ICSE Class 9 Physics Chapter 03 Laws of Motion

Laws Of Motion

Syllabus

(i) Contact and non-contact forces; C.G.S. and S.I. units.

Scope - Examples of contact forces (frictional force, normal reaction force, tension force as applied through strings and force exerted during collision) and non-contact forces (gravitational, electric and magnetic). General properties of non-contact forces. C.G.S. and S.I. units of force and their relation. Gravitational unit.

(ii) Newton's first law of motion (qualitative discussion), introduction of the idea of inertia, mass and force.

Scope - Newton's first law; qualitative discussion, definitions of inertia and force from first law; examples of inertia as illustration of first law (Inertial mass not included).

(iii) Newton's second law of motion (including F = ma); weight and mass.

Scope - Detailed study of the second law. Linear momentum p = mv; change in momentum Δp = Δ(mv) = mΔv for mass remaining constant, rate of change of momentum Δp/Δt = mΔ/Δt = ma {or \[\frac{p_2 - p_1}{t} = \frac{mv - mu}{t} = \frac{m(v-u)}{t} = ma\]}. Simple numerical problems combining F = Δp/Δt = ma and equations of motion. Units of force-only CGS and SI.

(iv) Newton's third law of motion (qualitative discussion only), simple examples.

Scope - Statement with qualitative discussion, examples of action-reaction pairs (F_BA and F_AB), action and reaction always act on different bodies.

(v) Gravitation

Scope - Universal law of gravitation (statement and equation) and its importance. Gravity, acceleration due to gravity, weight and mass, weight as force of gravity, comparison of mass and weight; gravitational units of force, simple numerical problems (problems on variation of gravity excluded).

A - Contact And Non-Contact Forces

3.1 Force

We are familiar that a force when applied on a body can produce the following two main effects:

(1) It can change the state of rest or of motion of the body i.e., it can produce motion in the body.

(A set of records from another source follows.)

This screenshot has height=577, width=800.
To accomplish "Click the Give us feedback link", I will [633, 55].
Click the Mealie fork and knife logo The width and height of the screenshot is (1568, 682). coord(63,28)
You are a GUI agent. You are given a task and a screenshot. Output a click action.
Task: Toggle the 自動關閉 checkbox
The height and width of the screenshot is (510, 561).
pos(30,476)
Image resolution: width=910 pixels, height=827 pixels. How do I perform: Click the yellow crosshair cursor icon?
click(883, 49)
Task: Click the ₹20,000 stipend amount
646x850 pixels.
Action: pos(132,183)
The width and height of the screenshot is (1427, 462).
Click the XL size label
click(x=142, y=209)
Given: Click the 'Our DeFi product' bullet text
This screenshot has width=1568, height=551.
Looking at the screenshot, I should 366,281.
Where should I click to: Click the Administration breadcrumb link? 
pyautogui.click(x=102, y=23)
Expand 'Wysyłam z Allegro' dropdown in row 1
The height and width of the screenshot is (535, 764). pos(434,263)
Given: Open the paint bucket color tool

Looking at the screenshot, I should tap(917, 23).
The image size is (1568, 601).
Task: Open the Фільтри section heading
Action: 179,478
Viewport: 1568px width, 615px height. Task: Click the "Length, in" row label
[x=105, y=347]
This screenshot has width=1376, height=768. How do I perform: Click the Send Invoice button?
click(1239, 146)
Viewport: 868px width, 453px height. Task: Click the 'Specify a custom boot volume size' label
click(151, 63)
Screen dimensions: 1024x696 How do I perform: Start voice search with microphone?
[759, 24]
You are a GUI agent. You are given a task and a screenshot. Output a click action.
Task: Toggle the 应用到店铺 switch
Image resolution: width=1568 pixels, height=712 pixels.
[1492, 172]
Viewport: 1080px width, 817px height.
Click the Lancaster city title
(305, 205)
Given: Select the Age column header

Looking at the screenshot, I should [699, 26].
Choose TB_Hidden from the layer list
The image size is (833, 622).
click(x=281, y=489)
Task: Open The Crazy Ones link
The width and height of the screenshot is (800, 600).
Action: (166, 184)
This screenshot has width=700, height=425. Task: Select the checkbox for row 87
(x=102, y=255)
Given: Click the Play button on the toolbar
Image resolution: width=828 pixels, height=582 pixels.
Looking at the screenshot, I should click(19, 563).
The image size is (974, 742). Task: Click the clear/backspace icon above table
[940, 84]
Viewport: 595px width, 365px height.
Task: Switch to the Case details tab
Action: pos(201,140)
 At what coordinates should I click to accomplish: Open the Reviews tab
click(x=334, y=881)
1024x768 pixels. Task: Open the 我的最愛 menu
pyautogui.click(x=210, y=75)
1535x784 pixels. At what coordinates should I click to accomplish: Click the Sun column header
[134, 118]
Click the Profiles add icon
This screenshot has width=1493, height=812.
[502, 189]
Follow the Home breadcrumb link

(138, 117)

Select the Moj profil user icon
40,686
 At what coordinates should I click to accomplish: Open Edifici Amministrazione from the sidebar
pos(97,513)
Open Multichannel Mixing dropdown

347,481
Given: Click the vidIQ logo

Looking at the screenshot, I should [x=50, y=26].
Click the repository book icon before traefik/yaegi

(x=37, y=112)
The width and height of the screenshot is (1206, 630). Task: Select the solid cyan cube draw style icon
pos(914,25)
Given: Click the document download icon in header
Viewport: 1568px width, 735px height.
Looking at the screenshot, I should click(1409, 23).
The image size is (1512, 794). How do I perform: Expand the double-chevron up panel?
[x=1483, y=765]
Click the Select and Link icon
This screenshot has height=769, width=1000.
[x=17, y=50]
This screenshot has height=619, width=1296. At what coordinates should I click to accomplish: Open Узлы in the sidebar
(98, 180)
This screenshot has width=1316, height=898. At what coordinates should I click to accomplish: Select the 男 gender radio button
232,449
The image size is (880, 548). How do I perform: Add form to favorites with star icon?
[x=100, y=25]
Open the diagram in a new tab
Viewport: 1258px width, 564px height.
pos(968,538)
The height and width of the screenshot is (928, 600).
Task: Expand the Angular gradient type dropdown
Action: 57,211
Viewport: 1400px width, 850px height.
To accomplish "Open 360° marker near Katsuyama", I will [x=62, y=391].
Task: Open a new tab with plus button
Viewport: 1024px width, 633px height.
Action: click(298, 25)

Examples: The push exerted by a broom moves the trash. A ball lying on the ground moves when it is kicked. The pull exerted by a horse moves a cart. The pull exerted by a steam engine moves a train. The force due to gravity (or the earth's pull) makes an apple fall. A fielder on the ground stops a moving ball by applying force with his hands.

When force is applied on the pedal by a cyclist, the speed of the cycle increases. A freely falling object continuously gains speed due to the earth's pull acting along its direction of motion. The speed of a moving vehicle is slowed down by applying the brakes. A stone tied to one end of a string, whirling at a constant speed in a horizontal circle, changes its direction of motion continuously due to the force of tension in the string (which acts normal to the direction of motion of stone). In cricket, tennis and badminton, the direction of motion and the speed of the ball (or cock) is changed by hitting it in the direction other than its direction of motion. A player applies force with a hockey stick to change the speed and direction of motion of the ball.

(2) It can change the size or shape of the body i.e., it can change the dimensions of the body.

Examples: By loading a spring hanging from a rigid support, the length of the spring increases. By hammering a small piece of silver sheet, a big thin foil is made (here the force increases the surface area). The steam pushing out from a pressure cooker occupies a large volume in the atmosphere. On pressing a piece of rubber, its shape changes, if a fold is made, we see that the string moves slightly upwards with a jerk due to tension in the string acting upwards and then falls downwards due to its own weight.

Note: A force when applied on a rigid object does not change the inter-spacing between its constituent particles and therefore it does not change the dimensions of the object, but causes only the motion in it. On the other hand, a force when applied on a non-rigid object, changes the inter-spacing between its constituent particles and therefore causes a change in its dimensions and can also produce motion in it. Thus

A force is that physical cause which changes (or tends to change) either the size or the shape or the state of rest or of motion of the body.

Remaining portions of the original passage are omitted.